[Saved data entries]

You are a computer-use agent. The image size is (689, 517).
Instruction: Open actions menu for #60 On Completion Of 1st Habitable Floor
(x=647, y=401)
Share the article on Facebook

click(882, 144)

• _What to produce_:
Each line of the data above needs to be returned exactly.

• _Expected answer_:
You are a computer-use agent. The image size is (689, 517).
Instruction: Open actions menu for #60 On Completion Of 1st Habitable Floor
(x=647, y=401)
Share the article on Facebook

click(882, 144)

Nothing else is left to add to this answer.